By SarahB | Leave A Comment
From my moment my youngest daughter was born, she was nearly 180 degrees different from her older sister. While my oldest, The Princess, was a good sleeper who adopted “through the night” sleep habits by six weeks of age, my youngest daughter Pumpkin STILL wakes up at night sometimes — and she’s now four years old!
While The Princess is an even-tempered, conflict avoidant kid, Pumpkin is outspoken and doesn’t hold back (though it’s partly a function of being four, The Princess was never like this).
Initially, when The Princess was born and her temperament and personality was so different than my stepson’s I thought to myself, “Well, they only share half the genetics and they live in totally different environments. OF COURSE they’re going to have differences.” Of course, that theory had to be amended when Pumpkin was born — because even though she and her sister have the same pair of genetic contributors and live in the same house under the same rules, the two of them are like night and day.
And that’s fine.
I mean, to some degree it keeps me and Hubby on our “parenting game”. Clearly, a one size fits all approach isn’t going to work with both kids. We’ve had to adapt and tailor our parenting strategies somewhat, to best meet the needs of each child. Now, that doesn’t mean that each kid has a different set of rules, per se. No, our expectations are the same for each of our daughters (and Stepson too when he’s in our home) – but the way in which we communicate those expectations is different.

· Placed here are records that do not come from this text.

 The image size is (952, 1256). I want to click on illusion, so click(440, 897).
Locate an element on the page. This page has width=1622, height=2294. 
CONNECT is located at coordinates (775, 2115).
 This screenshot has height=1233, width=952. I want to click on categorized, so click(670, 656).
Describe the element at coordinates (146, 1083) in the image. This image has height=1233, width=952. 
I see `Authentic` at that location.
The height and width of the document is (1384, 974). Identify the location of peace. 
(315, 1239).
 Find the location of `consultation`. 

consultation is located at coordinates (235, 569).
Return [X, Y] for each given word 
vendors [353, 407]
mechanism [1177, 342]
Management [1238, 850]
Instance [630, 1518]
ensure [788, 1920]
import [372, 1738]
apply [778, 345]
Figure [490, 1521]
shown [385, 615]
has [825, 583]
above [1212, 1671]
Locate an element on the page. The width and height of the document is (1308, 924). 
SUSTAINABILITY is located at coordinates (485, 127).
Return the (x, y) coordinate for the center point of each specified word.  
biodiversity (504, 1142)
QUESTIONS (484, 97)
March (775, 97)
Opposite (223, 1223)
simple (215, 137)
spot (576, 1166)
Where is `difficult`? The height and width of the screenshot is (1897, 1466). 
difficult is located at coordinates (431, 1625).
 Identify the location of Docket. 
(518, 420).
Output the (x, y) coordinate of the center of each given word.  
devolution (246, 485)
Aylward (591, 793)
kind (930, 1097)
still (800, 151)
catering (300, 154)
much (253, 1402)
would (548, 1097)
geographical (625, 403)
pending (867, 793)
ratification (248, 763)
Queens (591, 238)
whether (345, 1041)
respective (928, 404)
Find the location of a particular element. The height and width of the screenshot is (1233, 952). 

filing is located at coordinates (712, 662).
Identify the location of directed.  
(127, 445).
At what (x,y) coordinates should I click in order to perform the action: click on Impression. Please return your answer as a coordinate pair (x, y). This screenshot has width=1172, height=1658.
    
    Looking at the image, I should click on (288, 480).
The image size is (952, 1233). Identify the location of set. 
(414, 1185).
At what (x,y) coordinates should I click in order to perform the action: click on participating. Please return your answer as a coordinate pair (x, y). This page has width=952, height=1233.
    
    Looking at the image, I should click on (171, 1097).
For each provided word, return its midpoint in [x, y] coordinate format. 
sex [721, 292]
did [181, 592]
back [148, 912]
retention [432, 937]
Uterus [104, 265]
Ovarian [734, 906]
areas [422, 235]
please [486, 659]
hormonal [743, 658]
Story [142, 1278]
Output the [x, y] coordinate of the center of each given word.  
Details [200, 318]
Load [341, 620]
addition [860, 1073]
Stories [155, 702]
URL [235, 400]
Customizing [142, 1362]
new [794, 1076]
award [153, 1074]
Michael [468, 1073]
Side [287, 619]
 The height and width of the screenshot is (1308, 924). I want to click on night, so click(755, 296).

In the classroom, I’m finding that our kids carry on their differences even when not under our roof. The Princess thrives when she is challenged and is excelling in her classes. She likes to know exactly what is expected of her, what happens when, and where she’ll be at any particular time. Pumpkin needs a little more freedom – she doesn’t want to follow a schedule, necessarily (though she’ll have to learn how), as long as the end product is the same, she prefers a more fluid path to reaching that point.
So what does that mean, exactly? Well, I’m finding that as a parent it means that sometimes it’s not enough to just be satisfied that once the children are out the door that the teachers have everything figured out. I have hesitated to get involved but after a talk with The Princess’s teacher, during which I said, “I really don’t want to step on your toes!” she told me, “I have a background in education. YOU have a background in your child.”
No one knows your child and his or her temperament like you do. Sometimes a cookie cutter approach isn’t going to cut it – in the house or at school. Keep the lines of communication open with your child’s teacher and keep your eyes open, but most importantly embrace your child for all his or her quirks and traits and characteristics that make him or her the kiddo you love so much.